AI in University Assessment: Evaluating the Opportunities and Risks of Automated Marking

Generative Artificial Intelligence (AI) has disrupted the entire education sector. The ai@cam OpRaise project focuses on the ability of AI, particularly Large Language Models (LLMs), to evaluate students’ work, particularly their long-form responses to open-ended questions. Many students report using LLMs to seek feedback on essays, including in high-stakes situations. The research in question was whether AI-generated numerical feedback is sufficiently robust to support students and educators.

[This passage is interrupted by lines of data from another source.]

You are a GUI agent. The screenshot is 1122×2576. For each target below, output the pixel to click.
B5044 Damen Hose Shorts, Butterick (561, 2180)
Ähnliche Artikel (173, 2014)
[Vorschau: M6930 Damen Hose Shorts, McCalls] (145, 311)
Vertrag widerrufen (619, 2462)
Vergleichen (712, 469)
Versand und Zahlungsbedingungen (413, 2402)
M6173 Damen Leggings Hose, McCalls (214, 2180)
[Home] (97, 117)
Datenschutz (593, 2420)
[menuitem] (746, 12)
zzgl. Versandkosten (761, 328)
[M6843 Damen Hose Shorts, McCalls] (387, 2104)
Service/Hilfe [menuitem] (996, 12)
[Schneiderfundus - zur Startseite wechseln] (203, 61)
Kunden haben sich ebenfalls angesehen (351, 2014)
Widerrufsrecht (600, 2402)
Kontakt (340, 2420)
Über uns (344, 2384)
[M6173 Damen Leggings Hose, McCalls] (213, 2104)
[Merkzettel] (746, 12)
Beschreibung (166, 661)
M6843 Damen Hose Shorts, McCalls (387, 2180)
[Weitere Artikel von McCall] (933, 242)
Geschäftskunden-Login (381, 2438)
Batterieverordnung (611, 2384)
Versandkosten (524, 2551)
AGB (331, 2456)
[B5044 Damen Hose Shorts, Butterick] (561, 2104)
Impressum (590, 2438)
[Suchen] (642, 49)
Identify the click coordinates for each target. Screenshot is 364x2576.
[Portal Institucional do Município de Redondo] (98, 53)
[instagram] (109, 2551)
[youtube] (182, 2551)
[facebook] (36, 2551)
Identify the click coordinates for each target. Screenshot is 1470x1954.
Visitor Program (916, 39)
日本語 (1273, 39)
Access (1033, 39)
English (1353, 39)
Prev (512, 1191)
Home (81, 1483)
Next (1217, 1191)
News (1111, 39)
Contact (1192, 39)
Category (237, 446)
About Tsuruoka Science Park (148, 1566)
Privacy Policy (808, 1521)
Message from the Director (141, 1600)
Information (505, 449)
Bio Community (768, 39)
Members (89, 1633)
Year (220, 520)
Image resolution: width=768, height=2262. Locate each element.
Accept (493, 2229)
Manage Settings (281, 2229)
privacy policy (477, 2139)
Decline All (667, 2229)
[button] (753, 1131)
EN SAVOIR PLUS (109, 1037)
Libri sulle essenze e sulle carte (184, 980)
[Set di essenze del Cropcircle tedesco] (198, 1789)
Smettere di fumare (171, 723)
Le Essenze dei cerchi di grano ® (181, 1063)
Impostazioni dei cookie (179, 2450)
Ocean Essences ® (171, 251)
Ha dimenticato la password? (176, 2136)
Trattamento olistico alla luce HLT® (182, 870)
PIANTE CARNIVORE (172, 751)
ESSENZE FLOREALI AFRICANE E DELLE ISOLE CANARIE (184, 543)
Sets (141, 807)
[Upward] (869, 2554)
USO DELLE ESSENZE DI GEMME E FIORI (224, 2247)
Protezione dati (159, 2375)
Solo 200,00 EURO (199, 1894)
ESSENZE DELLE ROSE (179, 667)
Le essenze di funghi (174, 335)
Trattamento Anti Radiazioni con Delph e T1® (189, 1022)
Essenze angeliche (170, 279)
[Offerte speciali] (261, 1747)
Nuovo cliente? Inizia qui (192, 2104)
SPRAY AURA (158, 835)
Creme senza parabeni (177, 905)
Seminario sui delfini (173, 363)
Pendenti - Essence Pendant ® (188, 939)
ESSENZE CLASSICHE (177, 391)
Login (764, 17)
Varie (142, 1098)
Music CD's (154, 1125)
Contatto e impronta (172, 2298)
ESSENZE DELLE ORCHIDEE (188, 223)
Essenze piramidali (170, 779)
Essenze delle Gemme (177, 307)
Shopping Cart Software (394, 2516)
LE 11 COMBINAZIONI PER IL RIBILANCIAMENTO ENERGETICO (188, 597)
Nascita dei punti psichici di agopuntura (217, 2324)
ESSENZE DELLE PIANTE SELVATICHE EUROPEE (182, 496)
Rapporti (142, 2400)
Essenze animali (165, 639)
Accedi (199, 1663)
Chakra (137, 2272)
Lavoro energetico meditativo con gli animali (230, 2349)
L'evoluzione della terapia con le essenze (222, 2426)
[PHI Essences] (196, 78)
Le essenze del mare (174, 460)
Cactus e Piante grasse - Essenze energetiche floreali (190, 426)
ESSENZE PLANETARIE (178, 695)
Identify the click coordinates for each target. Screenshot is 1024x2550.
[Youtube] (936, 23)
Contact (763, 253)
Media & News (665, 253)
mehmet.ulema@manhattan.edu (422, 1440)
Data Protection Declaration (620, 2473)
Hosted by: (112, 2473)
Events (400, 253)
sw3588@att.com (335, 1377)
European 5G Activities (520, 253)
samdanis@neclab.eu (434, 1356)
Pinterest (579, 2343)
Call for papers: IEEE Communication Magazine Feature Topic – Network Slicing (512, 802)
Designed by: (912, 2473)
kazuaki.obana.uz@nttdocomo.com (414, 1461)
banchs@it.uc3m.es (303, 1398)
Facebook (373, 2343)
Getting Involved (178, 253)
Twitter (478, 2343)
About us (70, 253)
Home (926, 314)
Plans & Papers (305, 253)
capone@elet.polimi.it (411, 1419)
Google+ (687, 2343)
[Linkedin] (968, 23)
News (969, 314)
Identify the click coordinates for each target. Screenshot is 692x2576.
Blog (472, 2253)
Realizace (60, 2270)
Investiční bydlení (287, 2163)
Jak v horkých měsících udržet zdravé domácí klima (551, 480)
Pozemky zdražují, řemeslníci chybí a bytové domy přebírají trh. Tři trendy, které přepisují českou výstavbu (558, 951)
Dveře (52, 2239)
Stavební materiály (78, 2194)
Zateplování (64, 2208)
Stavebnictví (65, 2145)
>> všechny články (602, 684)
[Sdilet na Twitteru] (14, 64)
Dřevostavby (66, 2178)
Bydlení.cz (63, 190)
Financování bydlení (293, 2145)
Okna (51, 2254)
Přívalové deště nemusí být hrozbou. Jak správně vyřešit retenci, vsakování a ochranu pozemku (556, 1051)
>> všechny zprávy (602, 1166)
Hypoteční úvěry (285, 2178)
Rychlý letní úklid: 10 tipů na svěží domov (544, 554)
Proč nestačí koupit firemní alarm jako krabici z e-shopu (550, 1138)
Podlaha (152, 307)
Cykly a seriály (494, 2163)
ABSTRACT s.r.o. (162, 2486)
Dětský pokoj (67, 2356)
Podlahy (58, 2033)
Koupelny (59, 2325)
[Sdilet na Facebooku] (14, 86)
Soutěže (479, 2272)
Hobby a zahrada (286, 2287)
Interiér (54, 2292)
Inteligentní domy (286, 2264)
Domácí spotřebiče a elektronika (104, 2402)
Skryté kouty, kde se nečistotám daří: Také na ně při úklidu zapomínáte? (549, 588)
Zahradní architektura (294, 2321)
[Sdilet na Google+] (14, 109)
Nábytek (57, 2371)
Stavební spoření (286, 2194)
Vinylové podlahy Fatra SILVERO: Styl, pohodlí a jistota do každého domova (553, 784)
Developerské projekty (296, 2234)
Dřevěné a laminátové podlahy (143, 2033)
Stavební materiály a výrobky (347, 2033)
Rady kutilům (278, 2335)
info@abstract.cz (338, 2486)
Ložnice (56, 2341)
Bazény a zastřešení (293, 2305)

The project contextualised evidence by considering the views of stakeholders on the broader opportunities and risks of integrating AI systems into University assessment practices.

Key Findings

  • AI marking accuracy was only moderate at best, with degree band agreement ranging from 35%–63% across universities — below the threshold needed for confident deployment.
  •  AI systems showed a central tendency bias, compressing marks toward the middle and performing worst at grade boundaries and for the highest and lowest-performing students.
  • AI marks were oversensitive to surface features like essay length and vocabulary range, rather than the quality of academic reasoning that human markers prioritise.
  • Performance varied significantly across institutions, meaning results from one context cannot be used as evidence of readiness elsewhere.
  • Students and staff view human contact and judgement as fundamental to the social contract of higher education — many students said they would feel “cheated” if AI marked their work.

Recommendations

  • Proceed with caution — current AI systems are not accurate or valid enough for formal assessment use.
  • Evaluate AI locally before any deployment, using own materials, cohort, and marking practices.
  • Preserve human authority over final marks in all scenarios — AI should support human judgement, not replace it.
  • Engage staff and students openly before any adoption, building trust through transparency and concrete discussion of specific use cases.
  • Monitor continuously — AI model performance is unstable over time and institution-specific, making ongoing review essential.